Für den KlimaschutzProjekt will Moor in Bergisch Gladbach wieder nass machen

Die Teilnehmer des Projekts arbeiten im Gierather Wald an einer Holzwand zur Absperrung eines Entwässerungsgrabens.
Copyright: Henning Kaiser/dpa
Was auf den ersten Blick wie ein alter Weg durch das Unterholz aussieht, ist ein alter Entwässerungsgraben. Beim Laufen sinkt der Gummistiefel ein paar Zentimeter in den schwarzen weichen Boden ein. Beim nächsten Schritt gibt der Boden den Stiefel dann nach etwas Widerstand wieder frei. Ein leichtes Schmatzen ist stellenweise beim Laufen zu hören.
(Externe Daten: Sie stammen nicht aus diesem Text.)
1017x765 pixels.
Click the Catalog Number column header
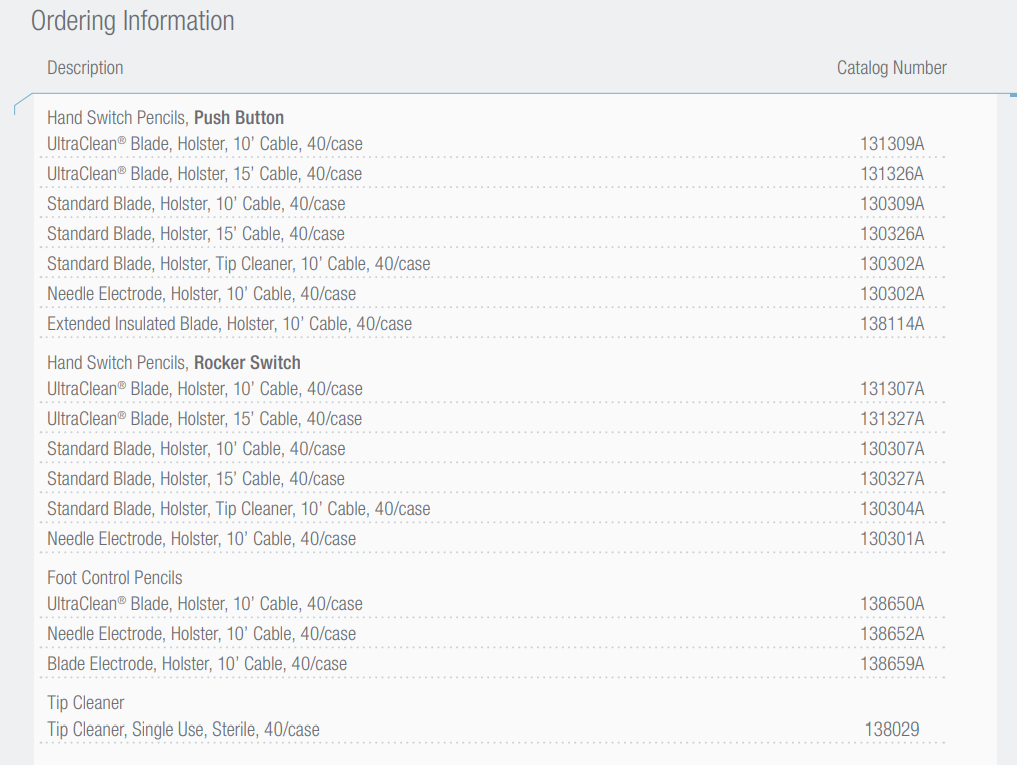891,68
Es geht um das Moor, das hier im Gierather Wald in Bergisch Gladbach vor langer Zeit mit einem Netz aus Gräben kreuz und quer durchzogen wurde, um das Wasser abzuleiten und Forstwirtschaft zu betreiben. In einem mehrjährigen Mitmach-Projekt des Bundes für Umwelt und Naturschutz Deutschland (BUND) NRW geht es nun um die Renaturierung von Mooren. Freiwillige können anpacken.
Mit Spaten, Akkuschrauber und Hammer kommen die Freiwilligen
An dem Herbsttag kommen zehn Leute zusammen, um mit dem bereitgestellten Werkzeug – Spaten, Akkuschrauber, großer Hammer – Grabenverschlüsse zu bauen. Auf dem Waldweg entsteht der Rohbau aus acht Brettern und einigen Querlatten. „Wir fangen erst mal mit acht an und dann kommt noch was dazu. Das hat sich als die perfekte Technik erwiesen“, sagt Nina Kliemek vom BUND.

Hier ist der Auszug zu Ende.